We didn’t tell names to anyone until after our DC were born. It’s pretty rude to be introduced to someone and say you don’t like their name. Most people will not comment negatively at that stage, whatever their thoughts. (Some will, of course, but only the rude ones cough MIL cough.)

PinkRoses1245 · 15/11/2023 10:53

I think people you know need to find more interesting conversation topics. People talking about stuff like that is insanely dull.

BarnacleBeasley · 15/11/2023 10:54

@BeingATwatItsABingThing on mumsnet posters often have asked for opinions! Or they've asked for help narrowing down a list so probably do want negative opinions about some of them. I totally agree if they've said something like 'help me choose one of these four names, all of which I love' then it's beyond rude for people to post that they're horrible names, which you do see quite often on here.

hotpotlover · 15/11/2023 11:17

I mentioned to 2 friends that we're planning to name our baby girl "Elisabeth".

One didn't say anything, but pulled a face.

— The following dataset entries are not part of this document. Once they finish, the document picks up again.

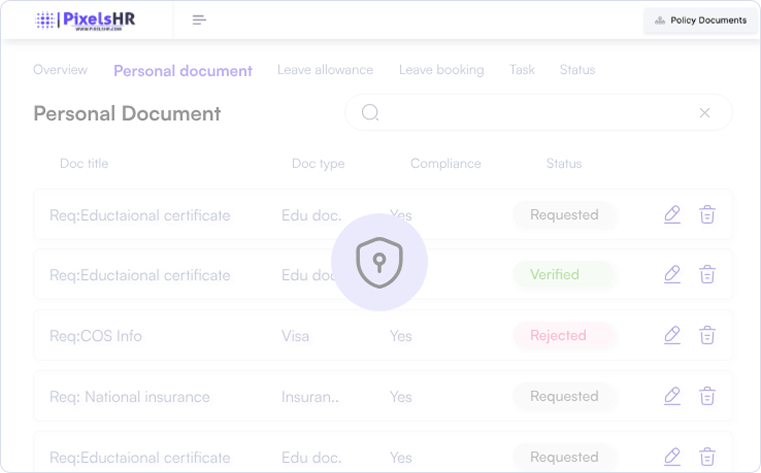The image size is (761, 473).
Task: Click the hamburger menu icon in header
Action: click(x=199, y=20)
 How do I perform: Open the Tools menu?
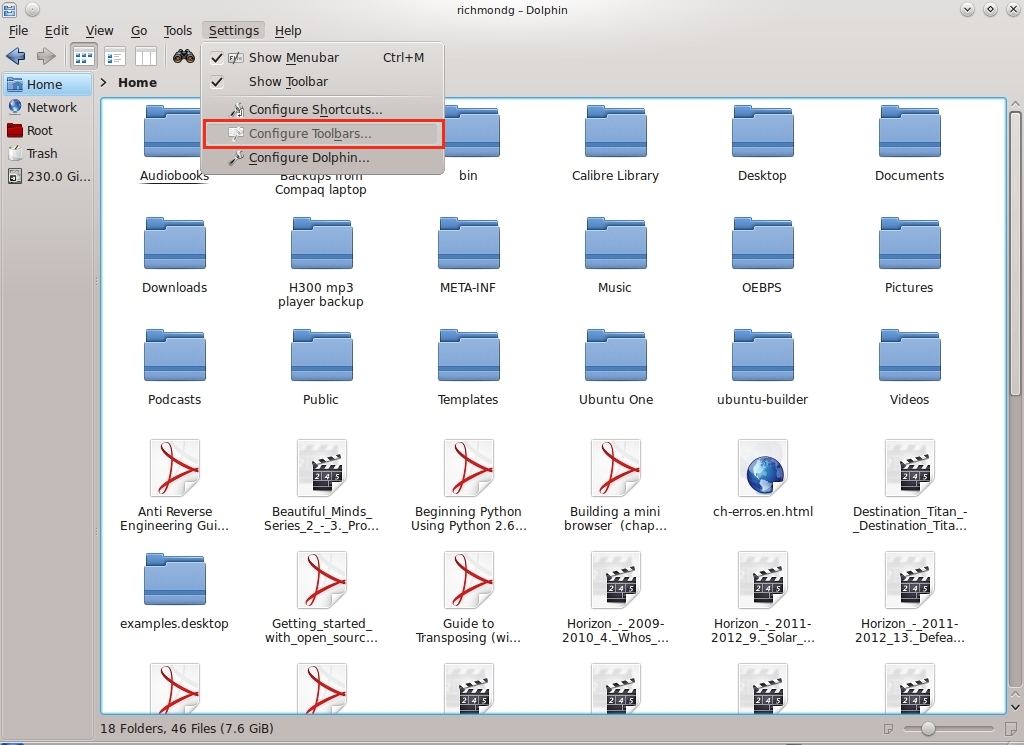click(x=177, y=31)
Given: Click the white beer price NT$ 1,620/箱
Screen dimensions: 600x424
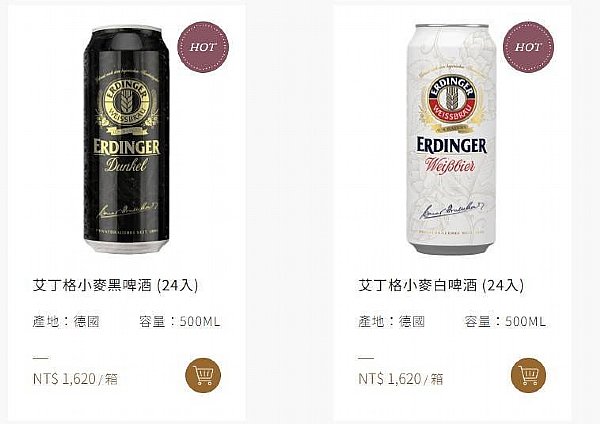Looking at the screenshot, I should click(401, 379).
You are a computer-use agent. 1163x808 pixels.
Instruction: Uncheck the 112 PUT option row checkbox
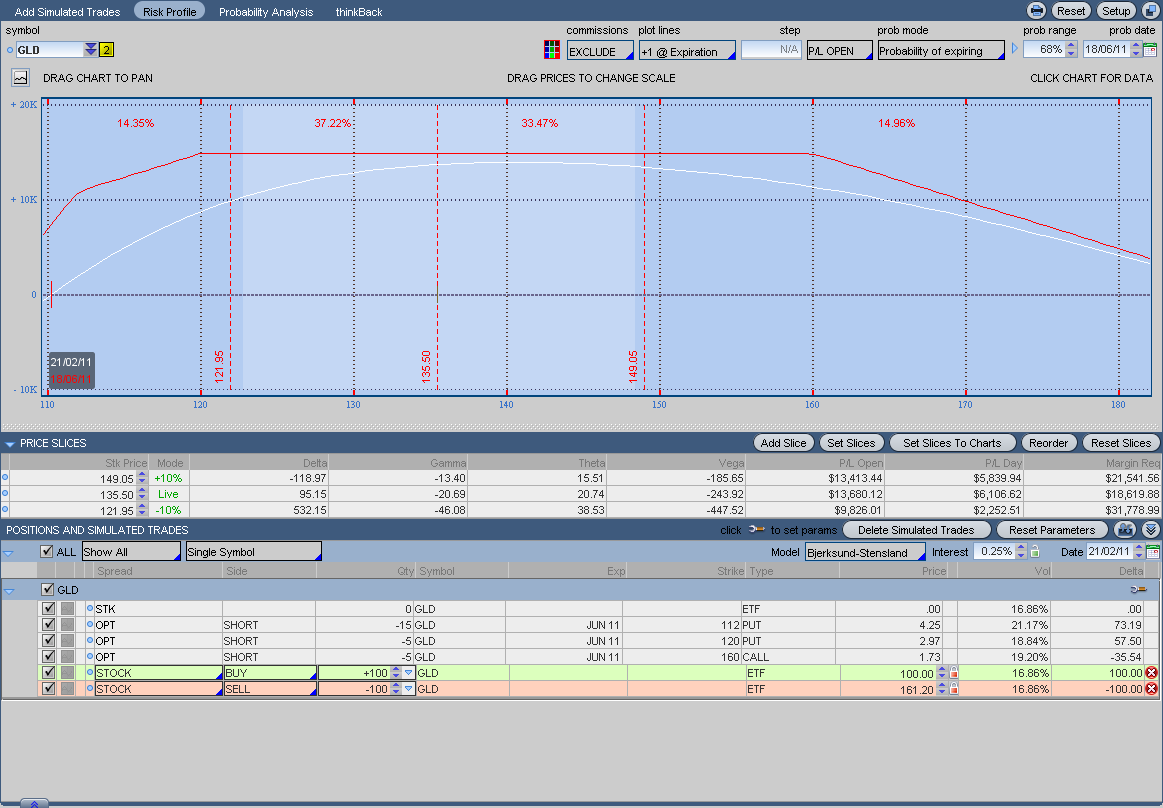(x=48, y=625)
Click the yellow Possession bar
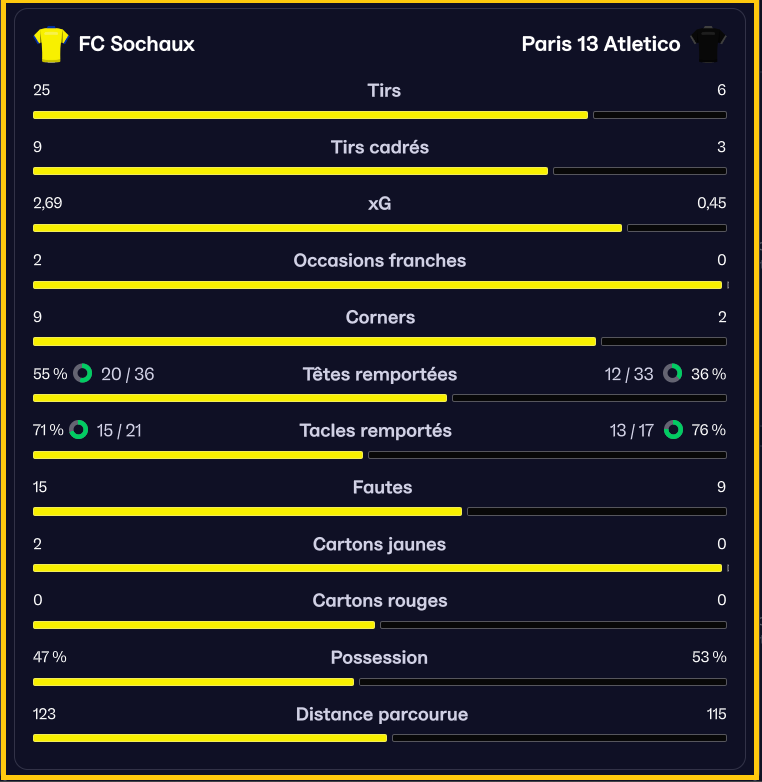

The other one said the name is too long and sounds "royal" (it isn't, Elisabeth is a very old name, long before the royal family got hold of it).

We will still call her Elisabeth, but I regret telling my friends and I am not telling any more people.

Now my answer just is: "We're not sure yet"

AmazingSnakeHead · 15/11/2023 11:20

I learned really quickly not to share when a family member asked and I naively told her a name and she went mental at me saying it was (one of) the names she wanted for her child. Except she wasn't pregnant, and didn't even have a partner.

In geneal people feel they can comment or give opinions before baby is born. I didn't start conversations about it, though, if anyone asked I just said "we don't know" or "we have some ideas but haven't decided yet" and moved the conversation along.

rockinginarockingchair · 15/11/2023 11:22

I never told anyone what i was calling my children until they were born and had a birth certificate.
I didnt go for out there names or middle names or named them after anyone.
Just simple names i liked.

Moominmoko · 15/11/2023 11:26

I never tell people our thoughts because to be honest we never really know! I have always just made a list and waited to see what suits baby when they arrive. I don't think others opinions would be massively helpful and might put us off a name that we love. I don't act all coy and elusive about it though, I am due any day with DC4 and we just don't mention names at all.

For example my ex MIL didn't like the name we gave my eldest but 13 years later I still love it, DD herself loves it and I've never come across a negative reaction to it.

romdowa · 15/11/2023 11:26

I stopped sharing my chosen names because I had people actually suggest alternatives 😅😅 one person spent an evening Facebook messaging me with names that she liked. Clearly these people didn't like the names we had picked and thought they could change my mind. When I had ds and told people his name, at that stage its a bit late to change my mind. His name was registered at a week old.

TwistTheRibs · 18/11/2023 13:41

@DuchessOfSausage, you stole my point 😉

Familiaritybreedscontemptso · 18/11/2023 13:49

People have opinions when you’re sharing a name during pregnancy that they don’t share once the baby is here.

it’s also nice to be able to announce it.